The most handsome may have been the Hittite monarch
Suppiluliuma, of whom an extraordinary statue has recently been alleged to have been dug up in
Turkey. But Sargon II, whose beard was longer, annexed Cyprus to the
Assyrian Empire in 709 BCE. The Egyptian Pharaoh Amasis, who did NOT sport a
beard, grabbed it in the mid-sixth century, but the parvenu and bearded Persian
Emperor Cyrus got it off him in 545.
|The Amazing Beard of Sargon II
Despite numerous attempts by the Cypriots to gain independence, their land was repeatedly lost and won by Alexander’s Successors. Cyprus was briefly taken over for Rome by the smooth-cheeked Cato the Younger. But it was lost again when Mark Antony bestowed it on the (probably unbearded) Cleopatra, before she lost it too and it reverted to Rome. As part of the Byzantine realm, Cyprus was continuously harassed by bearded Arab invaders.

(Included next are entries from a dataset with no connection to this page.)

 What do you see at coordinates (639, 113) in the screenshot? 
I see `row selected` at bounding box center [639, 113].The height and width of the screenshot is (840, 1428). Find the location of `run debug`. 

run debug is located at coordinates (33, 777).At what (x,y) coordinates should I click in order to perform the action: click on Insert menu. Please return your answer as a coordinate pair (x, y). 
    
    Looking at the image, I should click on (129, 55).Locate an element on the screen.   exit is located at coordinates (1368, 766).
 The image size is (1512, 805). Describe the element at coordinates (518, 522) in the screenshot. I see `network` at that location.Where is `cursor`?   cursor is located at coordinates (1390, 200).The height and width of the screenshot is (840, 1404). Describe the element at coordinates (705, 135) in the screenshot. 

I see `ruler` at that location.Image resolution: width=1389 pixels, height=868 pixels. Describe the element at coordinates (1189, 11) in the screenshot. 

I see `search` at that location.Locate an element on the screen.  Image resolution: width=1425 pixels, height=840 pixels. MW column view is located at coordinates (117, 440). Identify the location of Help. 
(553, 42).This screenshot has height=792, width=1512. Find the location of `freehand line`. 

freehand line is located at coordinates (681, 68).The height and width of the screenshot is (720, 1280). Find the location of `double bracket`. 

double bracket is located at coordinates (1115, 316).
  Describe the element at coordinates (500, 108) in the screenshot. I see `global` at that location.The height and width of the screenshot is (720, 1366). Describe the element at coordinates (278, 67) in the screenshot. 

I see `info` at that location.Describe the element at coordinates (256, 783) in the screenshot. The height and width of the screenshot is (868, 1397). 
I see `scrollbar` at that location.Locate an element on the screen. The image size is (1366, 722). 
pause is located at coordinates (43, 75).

|Richard the Lionheart, with well-trimmed fluff
This means that even before everyone in the world poked their noses in during the 1970s, Cypriot Greeks had been interfered with by Hittites, Assyrians, Egyptians (twice), Persians, Macedonians, Romans, Byzantines, Levantine Arabs, Brits, Mamluk Sultans, Genoese, Venetians, Ottomans, and Brits again. But is the moral of the story that Cypriots need to grow some beards? Their hairy Orthodox priests have managed to exert a bit more power than most of them. The women who have ruled Cyprus (e.g. Cleopatra and Queen Elizabeth II) have always lost control of it. Ominously, the current government of Cyprus, to judge from photographs, is shinily clean-shaven.
|Will Merkel or Anastasiades Get That Beard?